Fa Royal Road (J-Pop)
IV – V – iii – vi progression in Fa major
Fa Royal Road (J-Pop) — IV – V – iii – vi
The F IV–V–iii–vi Royal Road progression (Bb – C – Am – Dm) dominates J-Pop and anime soundtracks through its sense of longing and forward motion. The Mixolydian mode colors the IV–V movement; Aeolian ties the iii–vi resolution together. Minor Pentatonic phrases work beautifully over the darker second half. With seventh voicings (BbMaj7 – C7 – Am7 – Dm7), the melodic depth matches the emotional weight of the genre.
Playing in Fa major
F major is the gateway to barre chords. While F itself requires a full barre at fret 1, the remaining diatonic chords (C, Dm, Am, G, Bb) mix open and barre shapes. The open high E acts as Fmaj7's seventh, adding unexpected richness. F is a intermediate-level key on guitar because the open high E string is the major seventh of F, creating a lush Fmaj7 resonance even in basic shapes, but the F barre chord itself is the first big hurdle for beginners. This key mixes open and barre shapes, making it a good intermediate challenge that builds fretboard fluency.
Voice Leading
The bass line moves through Bb to C (ascending whole step), C to A (descending minor third), A to D (ascending perfect fourth).
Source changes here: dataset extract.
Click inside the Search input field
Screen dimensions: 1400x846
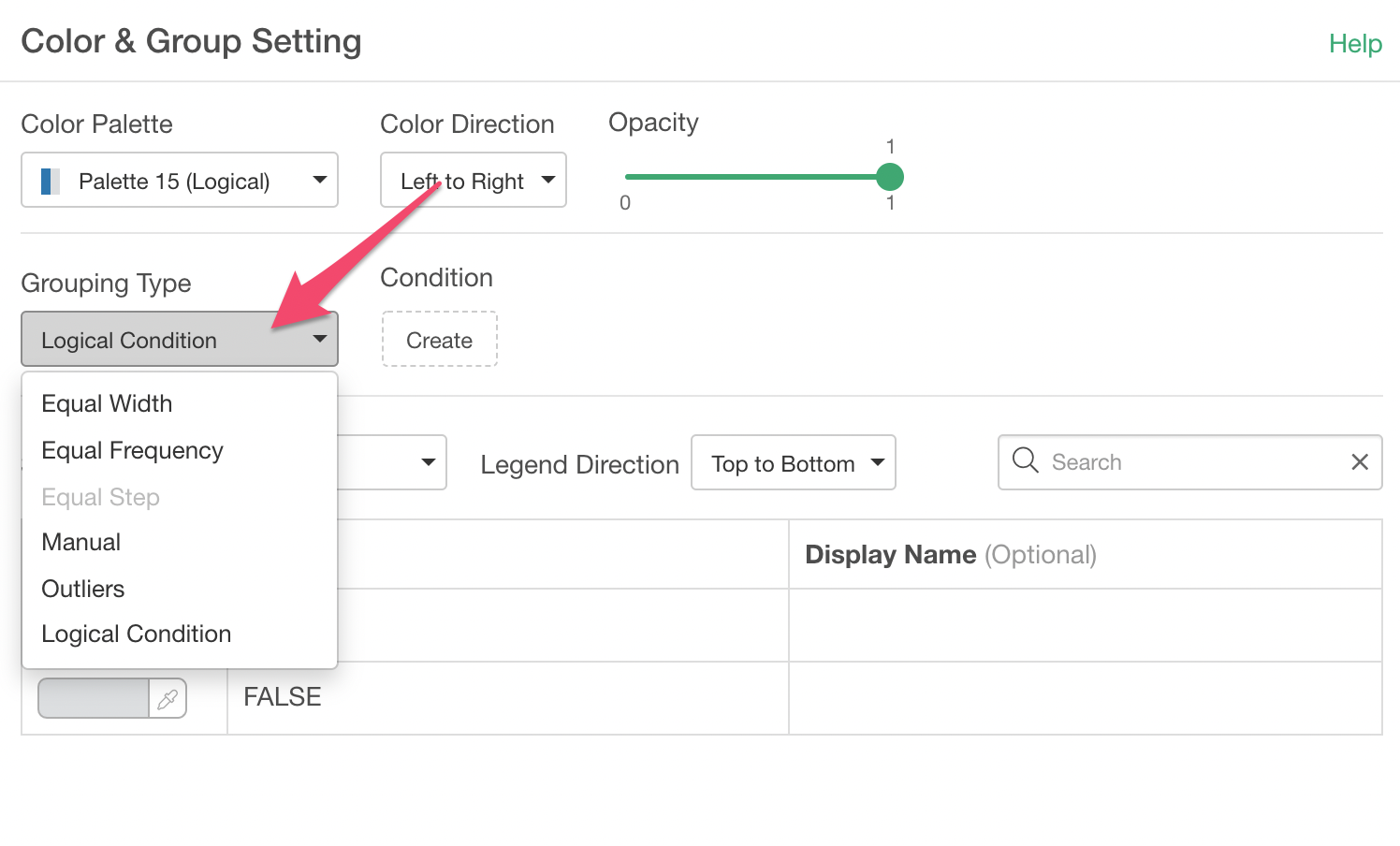pyautogui.click(x=1170, y=461)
The root motion by larger intervals (fourths and fifths) gives each chord change a strong, decisive character. When the progression loops, the bass returns from D to Bb by major third.
Capo Transposition
To play in F using familiar open chords: capo 1 with open E shapes; capo 3 with open D shapes; capo 5 with open C shapes. Choose the capo position that gives you the voicings you prefer — lower capo positions produce a fuller sound, while higher positions create a brighter, mandolin-like timbre.
Scales for Soloing
F major pentatonic works because every note is either a chord tone or a safe passing tone — there are no avoid notes. For soloing, this means you can play freely without clashing. Over dominant seventh chords, F Mixolydian adds the flat seventh for an authentic blues-rock edge.
Strumming Pattern
Use D-DU-UDU at 100-120 BPM for a standard pop strum. Accent beats 2 and 4 for a backbeat feel. Vary dynamics between verse (lighter) and chorus (stronger) to build energy.